[EXERCISE INSTRUCTIONS] Copy each line of the data beneath in which the word "this" appears.

[EXERCISE DATA]
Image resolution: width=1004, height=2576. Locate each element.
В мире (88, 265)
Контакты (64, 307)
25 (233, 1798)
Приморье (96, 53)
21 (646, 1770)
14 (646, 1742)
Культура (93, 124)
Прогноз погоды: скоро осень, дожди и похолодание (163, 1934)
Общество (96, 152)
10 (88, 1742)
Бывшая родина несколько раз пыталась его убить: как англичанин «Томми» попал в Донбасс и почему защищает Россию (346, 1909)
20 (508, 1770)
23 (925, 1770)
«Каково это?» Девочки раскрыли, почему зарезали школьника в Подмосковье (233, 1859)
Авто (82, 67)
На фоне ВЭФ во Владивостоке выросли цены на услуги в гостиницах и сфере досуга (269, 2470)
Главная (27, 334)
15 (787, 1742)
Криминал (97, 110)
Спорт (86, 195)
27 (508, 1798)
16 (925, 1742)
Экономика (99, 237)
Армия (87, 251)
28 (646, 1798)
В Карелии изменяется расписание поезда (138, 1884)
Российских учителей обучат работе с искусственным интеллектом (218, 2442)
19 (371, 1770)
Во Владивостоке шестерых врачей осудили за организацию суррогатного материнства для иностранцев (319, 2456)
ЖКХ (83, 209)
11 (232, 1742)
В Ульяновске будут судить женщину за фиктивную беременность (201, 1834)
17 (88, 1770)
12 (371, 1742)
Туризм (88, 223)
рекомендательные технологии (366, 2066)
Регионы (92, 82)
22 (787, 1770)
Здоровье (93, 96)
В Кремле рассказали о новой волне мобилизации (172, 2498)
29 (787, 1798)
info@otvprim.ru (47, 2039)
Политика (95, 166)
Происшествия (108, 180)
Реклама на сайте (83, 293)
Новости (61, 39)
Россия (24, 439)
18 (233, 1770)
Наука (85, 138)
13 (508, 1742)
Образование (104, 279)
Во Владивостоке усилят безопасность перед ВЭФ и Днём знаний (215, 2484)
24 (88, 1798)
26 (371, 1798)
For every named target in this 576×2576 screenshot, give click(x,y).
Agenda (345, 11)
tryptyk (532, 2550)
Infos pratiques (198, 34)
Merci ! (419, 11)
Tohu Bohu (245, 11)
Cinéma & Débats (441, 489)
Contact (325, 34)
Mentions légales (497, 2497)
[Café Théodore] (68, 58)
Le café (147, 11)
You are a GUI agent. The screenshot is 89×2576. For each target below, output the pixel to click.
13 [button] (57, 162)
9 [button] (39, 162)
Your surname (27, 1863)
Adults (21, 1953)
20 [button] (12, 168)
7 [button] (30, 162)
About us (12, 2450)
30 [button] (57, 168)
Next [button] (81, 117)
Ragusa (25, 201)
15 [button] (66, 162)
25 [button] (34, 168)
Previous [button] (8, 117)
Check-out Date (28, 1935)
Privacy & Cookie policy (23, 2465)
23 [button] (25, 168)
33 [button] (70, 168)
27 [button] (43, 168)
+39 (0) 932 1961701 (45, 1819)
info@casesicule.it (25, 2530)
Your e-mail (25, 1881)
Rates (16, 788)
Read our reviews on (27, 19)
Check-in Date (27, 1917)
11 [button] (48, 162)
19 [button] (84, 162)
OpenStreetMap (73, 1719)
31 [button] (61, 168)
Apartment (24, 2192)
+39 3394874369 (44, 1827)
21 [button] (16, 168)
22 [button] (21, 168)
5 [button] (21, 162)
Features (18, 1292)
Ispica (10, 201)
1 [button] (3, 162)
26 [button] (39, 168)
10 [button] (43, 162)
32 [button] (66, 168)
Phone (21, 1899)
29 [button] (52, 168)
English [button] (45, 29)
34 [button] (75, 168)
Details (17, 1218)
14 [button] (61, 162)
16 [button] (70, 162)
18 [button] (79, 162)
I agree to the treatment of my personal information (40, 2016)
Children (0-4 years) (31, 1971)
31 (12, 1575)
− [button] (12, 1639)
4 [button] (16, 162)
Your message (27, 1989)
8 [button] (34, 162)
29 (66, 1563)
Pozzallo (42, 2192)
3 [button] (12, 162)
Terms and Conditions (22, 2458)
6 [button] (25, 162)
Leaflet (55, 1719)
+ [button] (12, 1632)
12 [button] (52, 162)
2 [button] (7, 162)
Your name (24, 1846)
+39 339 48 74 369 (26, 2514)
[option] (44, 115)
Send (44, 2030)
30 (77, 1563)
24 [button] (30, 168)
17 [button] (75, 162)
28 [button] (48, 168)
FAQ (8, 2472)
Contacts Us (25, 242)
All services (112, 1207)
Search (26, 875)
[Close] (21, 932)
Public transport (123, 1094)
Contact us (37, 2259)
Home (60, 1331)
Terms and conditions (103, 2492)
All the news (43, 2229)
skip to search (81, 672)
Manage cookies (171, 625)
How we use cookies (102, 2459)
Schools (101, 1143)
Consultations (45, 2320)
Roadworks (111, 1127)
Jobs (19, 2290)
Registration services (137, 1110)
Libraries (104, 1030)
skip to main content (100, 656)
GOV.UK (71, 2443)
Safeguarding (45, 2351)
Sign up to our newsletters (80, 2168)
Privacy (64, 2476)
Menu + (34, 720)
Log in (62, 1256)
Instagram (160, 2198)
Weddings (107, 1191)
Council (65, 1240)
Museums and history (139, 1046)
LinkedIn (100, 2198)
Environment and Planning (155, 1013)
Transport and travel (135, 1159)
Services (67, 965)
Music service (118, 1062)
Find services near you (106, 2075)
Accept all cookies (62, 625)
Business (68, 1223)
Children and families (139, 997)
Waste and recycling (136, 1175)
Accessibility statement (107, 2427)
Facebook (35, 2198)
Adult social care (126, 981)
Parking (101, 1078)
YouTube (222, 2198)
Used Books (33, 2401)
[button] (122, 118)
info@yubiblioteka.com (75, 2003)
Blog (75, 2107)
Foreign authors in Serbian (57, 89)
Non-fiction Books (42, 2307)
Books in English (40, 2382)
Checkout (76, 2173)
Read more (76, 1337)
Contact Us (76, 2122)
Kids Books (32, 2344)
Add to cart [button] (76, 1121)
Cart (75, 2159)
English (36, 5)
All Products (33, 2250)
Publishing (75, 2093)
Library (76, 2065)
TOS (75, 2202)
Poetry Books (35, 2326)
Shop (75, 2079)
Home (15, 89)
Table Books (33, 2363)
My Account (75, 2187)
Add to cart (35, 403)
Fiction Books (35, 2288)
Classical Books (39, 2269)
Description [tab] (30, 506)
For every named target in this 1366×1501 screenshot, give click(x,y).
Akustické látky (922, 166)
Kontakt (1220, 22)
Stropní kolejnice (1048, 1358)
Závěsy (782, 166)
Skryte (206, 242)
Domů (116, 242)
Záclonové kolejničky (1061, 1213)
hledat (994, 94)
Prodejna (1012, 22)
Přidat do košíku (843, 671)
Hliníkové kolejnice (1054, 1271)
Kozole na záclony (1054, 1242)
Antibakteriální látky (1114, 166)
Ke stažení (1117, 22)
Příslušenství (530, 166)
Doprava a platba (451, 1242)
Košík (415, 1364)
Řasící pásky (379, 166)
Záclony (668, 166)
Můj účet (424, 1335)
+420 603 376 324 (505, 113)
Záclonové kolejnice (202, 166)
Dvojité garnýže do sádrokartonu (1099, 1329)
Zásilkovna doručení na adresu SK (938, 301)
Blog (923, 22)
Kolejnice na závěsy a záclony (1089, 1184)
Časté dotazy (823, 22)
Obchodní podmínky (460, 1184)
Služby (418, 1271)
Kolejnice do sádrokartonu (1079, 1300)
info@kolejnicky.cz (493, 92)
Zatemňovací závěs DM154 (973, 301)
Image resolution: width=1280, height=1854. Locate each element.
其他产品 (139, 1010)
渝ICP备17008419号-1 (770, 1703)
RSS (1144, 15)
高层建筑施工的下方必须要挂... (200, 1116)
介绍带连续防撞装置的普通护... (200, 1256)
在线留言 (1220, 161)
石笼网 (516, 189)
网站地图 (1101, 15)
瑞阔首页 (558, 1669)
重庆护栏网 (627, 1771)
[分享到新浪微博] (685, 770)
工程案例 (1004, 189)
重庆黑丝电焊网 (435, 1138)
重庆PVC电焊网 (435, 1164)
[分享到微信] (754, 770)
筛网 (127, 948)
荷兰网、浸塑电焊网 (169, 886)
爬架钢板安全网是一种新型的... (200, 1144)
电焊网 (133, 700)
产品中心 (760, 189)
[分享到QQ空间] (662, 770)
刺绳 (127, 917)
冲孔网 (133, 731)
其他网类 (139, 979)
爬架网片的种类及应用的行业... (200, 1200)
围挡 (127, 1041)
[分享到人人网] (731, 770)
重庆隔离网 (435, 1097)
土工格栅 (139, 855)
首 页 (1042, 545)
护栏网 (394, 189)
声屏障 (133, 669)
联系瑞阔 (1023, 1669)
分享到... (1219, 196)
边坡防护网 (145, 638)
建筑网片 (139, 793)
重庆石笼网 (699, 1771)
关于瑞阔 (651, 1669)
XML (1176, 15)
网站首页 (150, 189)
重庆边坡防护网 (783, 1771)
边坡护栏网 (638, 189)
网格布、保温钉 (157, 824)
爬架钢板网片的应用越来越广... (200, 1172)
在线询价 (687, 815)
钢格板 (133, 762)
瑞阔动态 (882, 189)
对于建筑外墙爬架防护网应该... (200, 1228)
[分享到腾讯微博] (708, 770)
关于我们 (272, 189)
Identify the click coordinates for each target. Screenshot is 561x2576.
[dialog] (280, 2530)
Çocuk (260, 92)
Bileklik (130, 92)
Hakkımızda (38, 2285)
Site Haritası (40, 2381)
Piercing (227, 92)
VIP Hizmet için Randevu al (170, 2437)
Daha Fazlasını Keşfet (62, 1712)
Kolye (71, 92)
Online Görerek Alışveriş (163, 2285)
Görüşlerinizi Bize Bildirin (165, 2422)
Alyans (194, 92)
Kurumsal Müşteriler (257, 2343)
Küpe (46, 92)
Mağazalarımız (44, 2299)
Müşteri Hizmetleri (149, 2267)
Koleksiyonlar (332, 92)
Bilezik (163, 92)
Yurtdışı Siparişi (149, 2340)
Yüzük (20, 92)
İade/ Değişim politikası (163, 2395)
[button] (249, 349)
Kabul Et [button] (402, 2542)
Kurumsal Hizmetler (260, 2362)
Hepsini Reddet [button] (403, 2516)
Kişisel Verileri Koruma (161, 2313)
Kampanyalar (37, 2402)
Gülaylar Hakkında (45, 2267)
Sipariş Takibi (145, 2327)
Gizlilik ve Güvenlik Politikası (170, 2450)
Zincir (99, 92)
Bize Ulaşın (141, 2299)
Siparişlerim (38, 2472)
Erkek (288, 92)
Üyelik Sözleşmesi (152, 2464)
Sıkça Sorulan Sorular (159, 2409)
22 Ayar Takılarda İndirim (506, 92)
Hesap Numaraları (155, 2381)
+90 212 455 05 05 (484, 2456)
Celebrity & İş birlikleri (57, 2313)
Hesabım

[PROBLEM SOLUTION]
For every named target in this 576×2576 screenshot, give click(x,y).
For every named target in this 1366×1501 screenshot, give click(x,y).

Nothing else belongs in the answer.